Apenas “uma parte”, ressalta Massuda, porque, em sua avaliação, outra necessidade é uma política para a atenção hospitalar, distribuindo esses equipamentos para as regiões onde eles são mais necessários, além de uma política para formação e qualificação profissional.

“Para que esse legado não vire um elefante branco, esses recursos têm de ser dirigidos para uma política que vá inserir esses leitos no sistema com profissionais habilitados e integração da rede”, afirma.

Ele disse lamentar que o governo federal não tenha “nem condição técnica de fazer essa discussão”. Segundo ele, “o grau de degradação das equipes técnicas no Ministério da Saúde foi tamanha que hoje ele não dá conta. É uma coisa perigosa”. Ele ressalta ainda que há outra questão na mesa, que é o limite do teto de gastos orçamentários. “A questão do orçamento vai ser uma questão vital para esses leitos”, diz.

Lições

Airton Stein, professor titular do Departamento de Saúde Pública da Universidade Federal de Ciências da Saúde de Porto Alegre, afirma que, mais do que equipamentos novos, a pandemia reforçou uma série de aprendizados para a gestão da saúde pública, destacando a eficiência do monitoramento de pacientes com covid-19 por agentes comunitários do Programa Saúde da Família.

Ele afirma que, na crise, o que chamou a atenção foram os casos graves de falta de vagas em UTIs. “O gestor (público) quer dar conta daquilo que aparece na manchete. Quer comprar ventilação mecânica. Mas o problema é muito maior do que esse”, disse o especialista.

Lavar as mãos

O médico aponta fragilidades em parte importante da população que acabaram favorecendo a propagação da doença, como a falta de orientação sobre como lavar as mãos – “e muitas vezes sem sabão”, diz – e o fato de não haver nem condições adequadas de moradia. Nesse grupo, ele inclui também as populações indígenas.

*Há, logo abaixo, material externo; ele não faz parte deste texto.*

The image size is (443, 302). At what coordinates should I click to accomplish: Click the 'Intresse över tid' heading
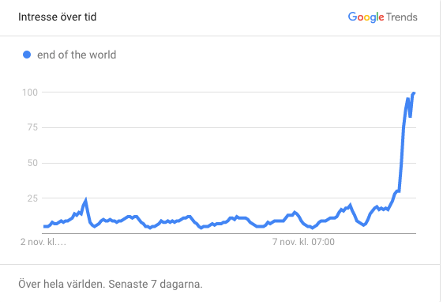coord(58,17)
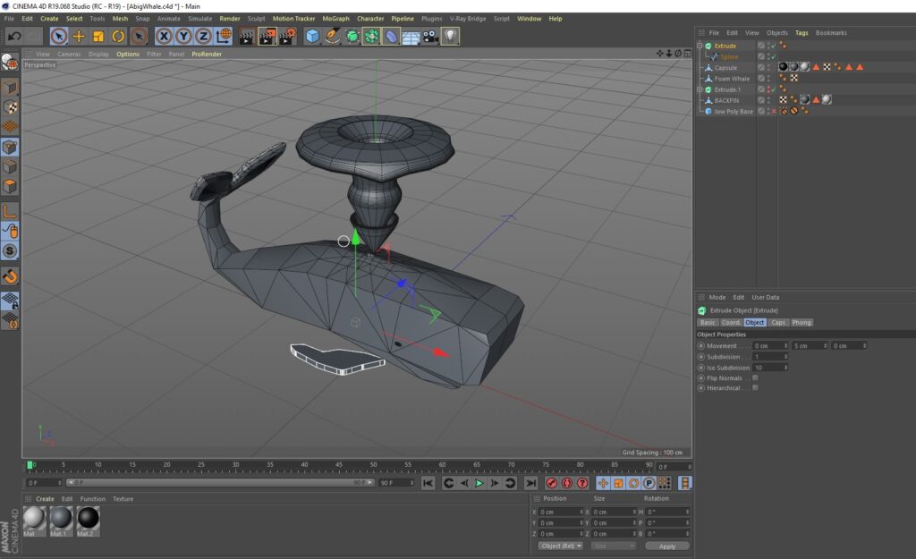
Task: Click the Light bulb icon
Action: [x=451, y=36]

Para ele, o investimento não deve ser somente no que ele chama de “tecnologia dura”. “O gestor muitas vezes quer o que dá mídia – e é também o que infelizmente gera a corrupção, que são as grandes compras. Mas, como um país de baixa e média renda, o que teríamos de ver são as tecnologias de baixo custo e efetivas, como os agentes comunitários”, afirma. Ele destaca que esse tipo de ação tem um caráter preventivo, que poderia evitar a necessidade de UTI posteriormente. As informações são do jornal O Estado de S. Paulo.